Diketahui PT ME merupakan milik Fahmi Darmawansyah, suami aktris Inneke Koesherawati
"Setelah mencermati fakta persidangan, berdasarkan bukti permulaan yang cukup, KPK membuka penyidikan baru dan menetapkan korporasi PT ME sebagai tersangka," ujar Wakil Ketua KPK Alexander Marawata di Gedung KPK Jakarta, Jumat (1/3/2019).
Diduga, PT Merial Esa secara bersama-sama atau membantu memberikan atau menjanjikan sesuatu kepada anggota DPR RI Fayakhun Andriadi untuk mengupayakan agar proyek satelit monitoring di Bakamla dapat dianggarkan dalam APBN-Perubahan tahun 2016.
Adapun, total commitment fee dalam proyek tersebut adalah 7 persen, dengan 1 persen dari jumlah itu, diperuntukkan pada Fayakhun Andriadi.
"Sebagai realisasi commitment fee, Fahmi Darmawansyah selaku Direktur PT ME memberikan uang setara Rp12 miliar sebanyak empat tahap melalui rekening di Singapura dan Cina," kata Alex.

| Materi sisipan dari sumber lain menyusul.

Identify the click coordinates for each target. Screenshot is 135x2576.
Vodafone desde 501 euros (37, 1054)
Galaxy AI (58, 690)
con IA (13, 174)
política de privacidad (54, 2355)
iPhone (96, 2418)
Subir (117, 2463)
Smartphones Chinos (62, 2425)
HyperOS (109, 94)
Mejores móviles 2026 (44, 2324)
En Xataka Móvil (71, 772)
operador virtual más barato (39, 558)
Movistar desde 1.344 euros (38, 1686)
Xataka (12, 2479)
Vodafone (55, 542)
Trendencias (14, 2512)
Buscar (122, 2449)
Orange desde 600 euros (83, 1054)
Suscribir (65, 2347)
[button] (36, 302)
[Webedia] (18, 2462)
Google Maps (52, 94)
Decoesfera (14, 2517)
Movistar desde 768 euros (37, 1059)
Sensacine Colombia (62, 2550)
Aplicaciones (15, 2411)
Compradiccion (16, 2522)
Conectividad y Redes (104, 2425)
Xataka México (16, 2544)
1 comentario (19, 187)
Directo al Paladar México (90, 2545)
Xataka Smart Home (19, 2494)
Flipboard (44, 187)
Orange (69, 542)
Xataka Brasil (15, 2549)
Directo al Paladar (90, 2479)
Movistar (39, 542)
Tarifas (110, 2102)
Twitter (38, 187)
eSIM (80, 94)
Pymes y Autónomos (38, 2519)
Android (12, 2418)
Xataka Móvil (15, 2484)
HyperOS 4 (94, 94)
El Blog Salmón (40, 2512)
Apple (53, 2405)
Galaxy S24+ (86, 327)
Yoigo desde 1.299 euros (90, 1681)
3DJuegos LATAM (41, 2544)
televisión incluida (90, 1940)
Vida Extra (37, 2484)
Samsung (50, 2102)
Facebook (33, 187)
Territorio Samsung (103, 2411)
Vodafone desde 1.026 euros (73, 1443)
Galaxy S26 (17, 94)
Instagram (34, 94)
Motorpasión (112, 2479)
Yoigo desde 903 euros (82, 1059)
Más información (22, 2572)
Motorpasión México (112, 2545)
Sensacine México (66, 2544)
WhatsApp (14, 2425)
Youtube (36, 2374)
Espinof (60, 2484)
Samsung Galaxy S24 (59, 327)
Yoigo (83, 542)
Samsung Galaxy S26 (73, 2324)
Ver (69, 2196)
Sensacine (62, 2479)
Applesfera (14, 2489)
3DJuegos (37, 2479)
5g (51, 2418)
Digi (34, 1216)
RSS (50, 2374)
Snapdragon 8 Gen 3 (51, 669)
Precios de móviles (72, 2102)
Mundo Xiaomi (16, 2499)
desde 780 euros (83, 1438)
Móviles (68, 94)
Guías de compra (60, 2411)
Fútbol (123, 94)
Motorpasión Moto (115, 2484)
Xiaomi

PT ME merupakan tersangka kedelapan dalam kasus ini. Sebelumnya, KPK menjerat Deputi Informasi, Hukum, dan Kerjasama Bakamla Eko Susilo Hadi, Direktur PT Merial Esa Fahmi Darmawansyah, serta dua anak buah Fahmi bernama Hardy Stefanus dan Muhammad Adami Okta.
Keempatnya ditetapkan tersangka setelah tertangkap tangan pada Desember 2016. Dalam pengembangannya, KPK kemudian menjerat tiga orang lainnya. Yakni Fayakhun Andriadi, Karo Perencanaan dan Organisasi Bakamla Nofel Hasan, dan Manager Director PT Rohde & Schwarz Indonesia Erwin Sya'af Arief. [ton]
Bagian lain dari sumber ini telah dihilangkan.